━━━━━ Source material ━━━━━
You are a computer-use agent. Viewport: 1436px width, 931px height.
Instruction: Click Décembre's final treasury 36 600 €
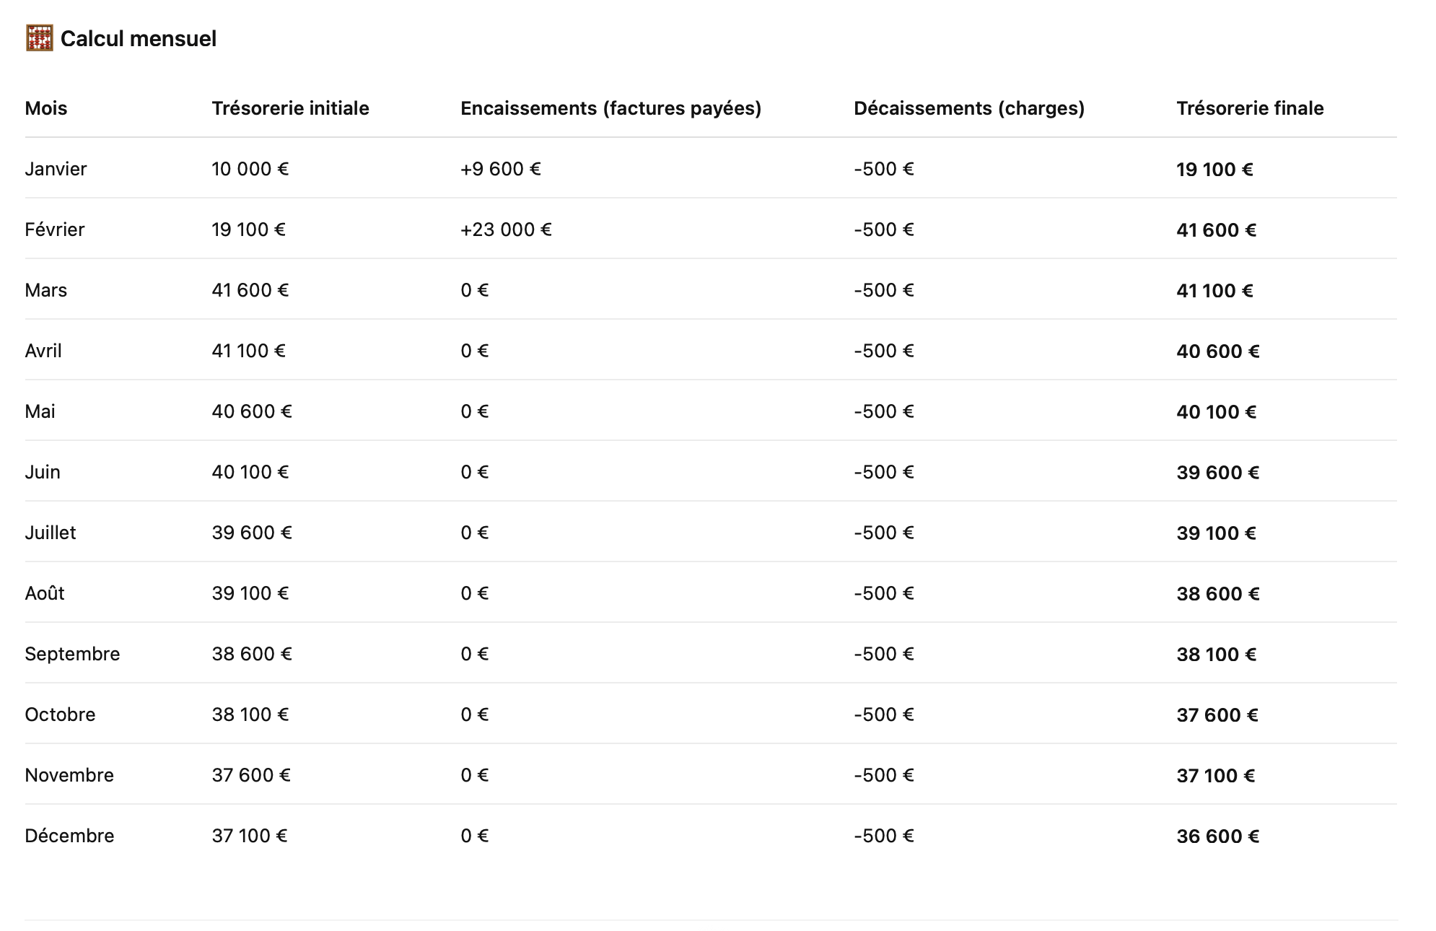tap(1217, 836)
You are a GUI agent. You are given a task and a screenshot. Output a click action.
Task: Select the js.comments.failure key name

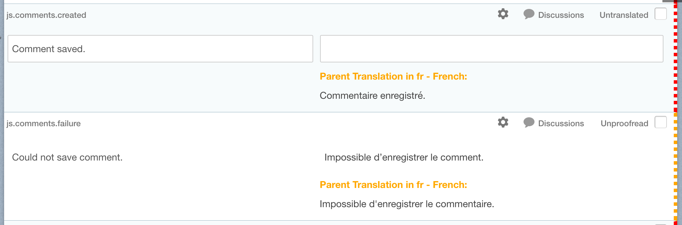click(x=44, y=123)
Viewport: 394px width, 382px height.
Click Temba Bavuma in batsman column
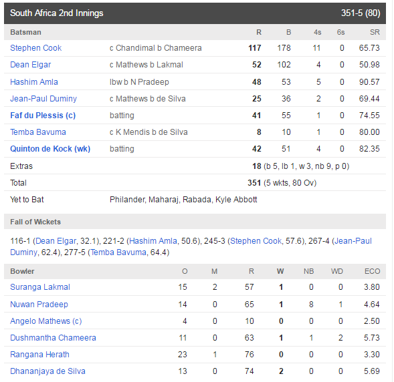[x=38, y=132]
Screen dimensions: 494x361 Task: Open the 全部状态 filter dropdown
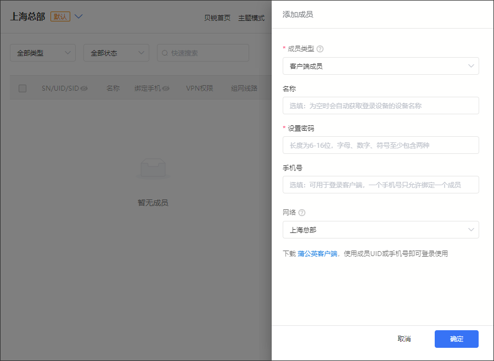[116, 53]
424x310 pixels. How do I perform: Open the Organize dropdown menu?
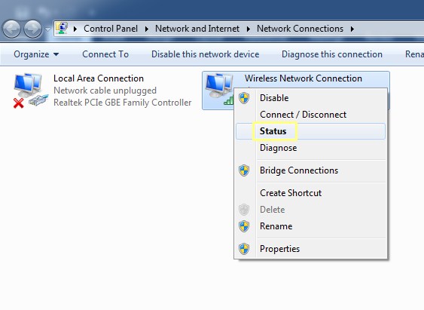[36, 54]
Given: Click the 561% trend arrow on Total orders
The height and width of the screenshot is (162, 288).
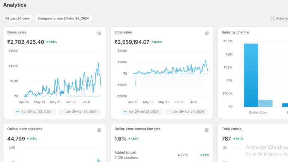Looking at the screenshot, I should click(234, 139).
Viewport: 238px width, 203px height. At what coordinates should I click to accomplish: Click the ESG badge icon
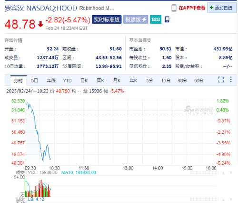click(x=156, y=19)
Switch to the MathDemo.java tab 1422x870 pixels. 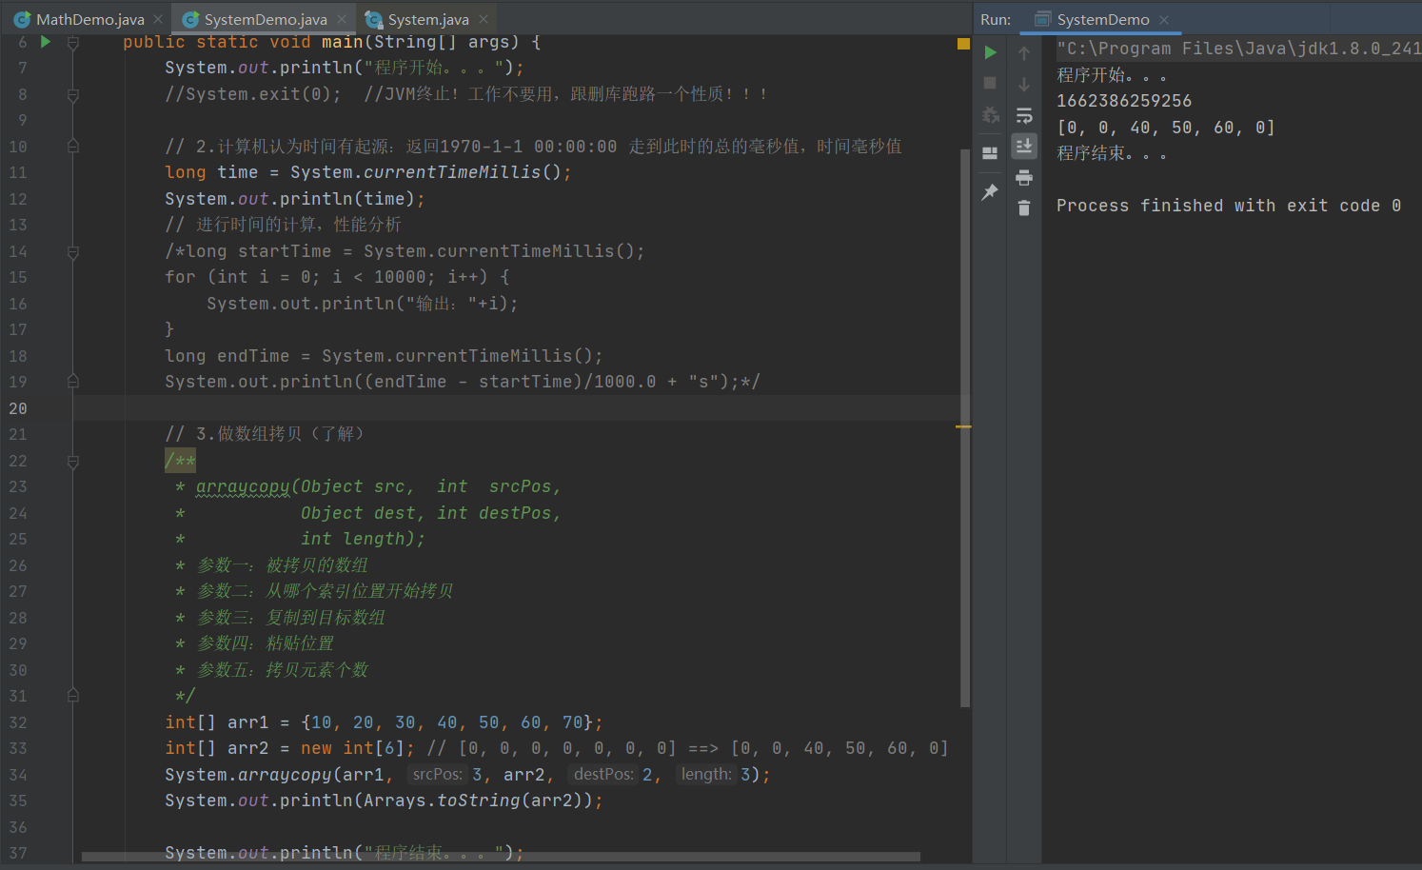tap(89, 19)
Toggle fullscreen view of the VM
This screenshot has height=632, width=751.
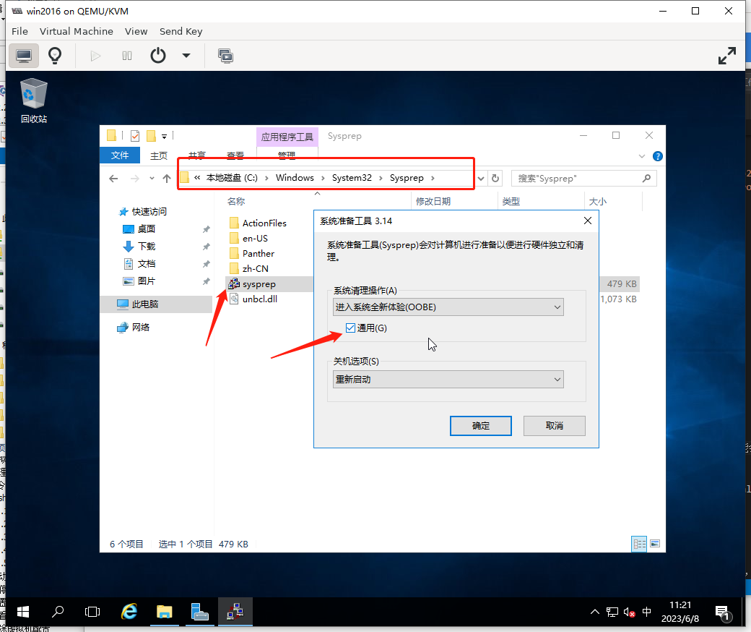726,56
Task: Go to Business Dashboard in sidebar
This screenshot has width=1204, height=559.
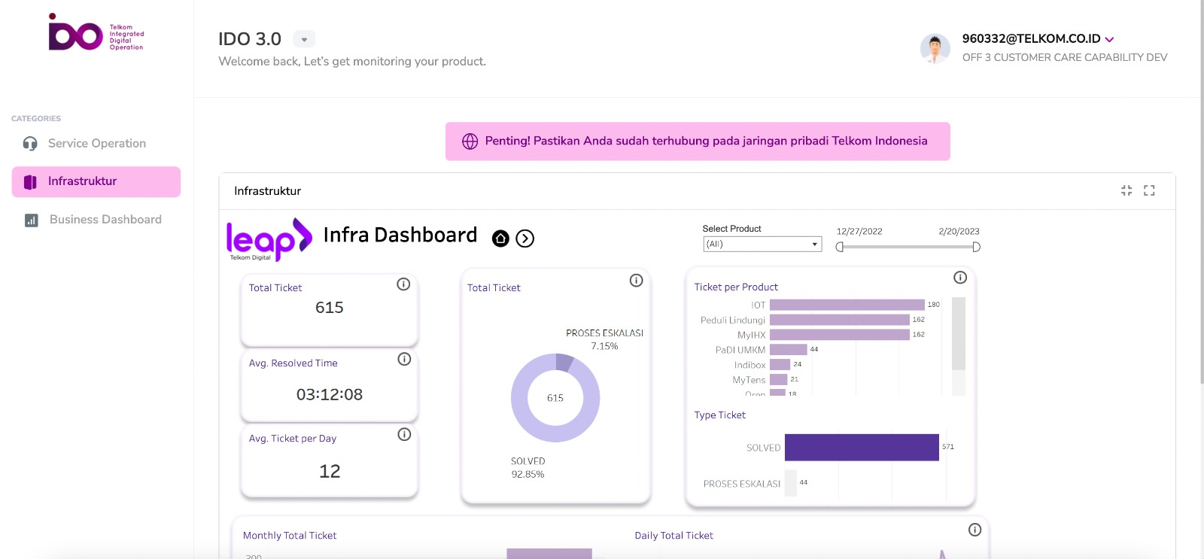Action: pyautogui.click(x=105, y=220)
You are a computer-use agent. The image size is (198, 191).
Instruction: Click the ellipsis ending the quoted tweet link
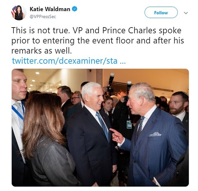[122, 63]
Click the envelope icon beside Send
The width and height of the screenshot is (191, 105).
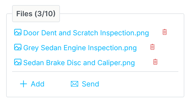click(74, 84)
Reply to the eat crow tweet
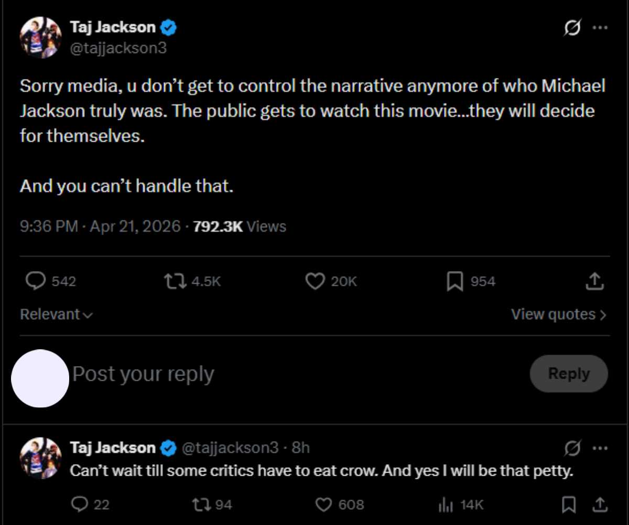This screenshot has height=525, width=629. 79,505
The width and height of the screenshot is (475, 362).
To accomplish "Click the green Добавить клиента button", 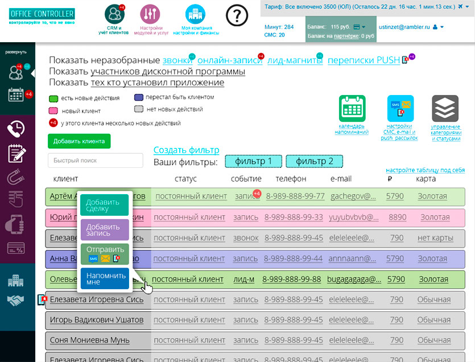I will pyautogui.click(x=79, y=141).
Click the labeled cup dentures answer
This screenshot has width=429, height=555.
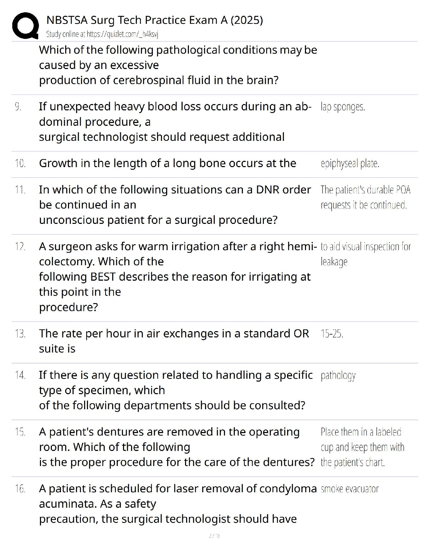(x=362, y=447)
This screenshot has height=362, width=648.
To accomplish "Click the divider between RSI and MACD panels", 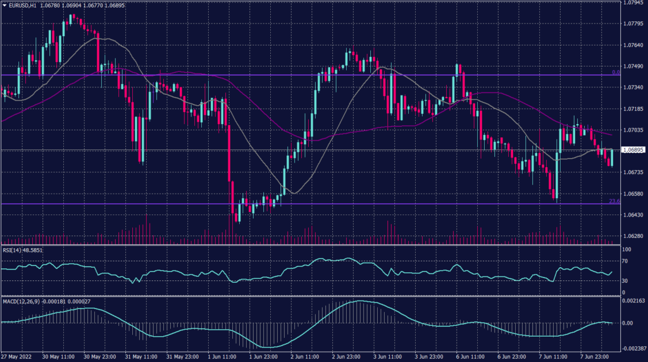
━━━━━
Copy all lines from the material that include "computer".

#### Your solution
You are a computer-use agent. Viewport: 1436px width, 931px height.
You are a computer-use agent. The image size is (198, 191).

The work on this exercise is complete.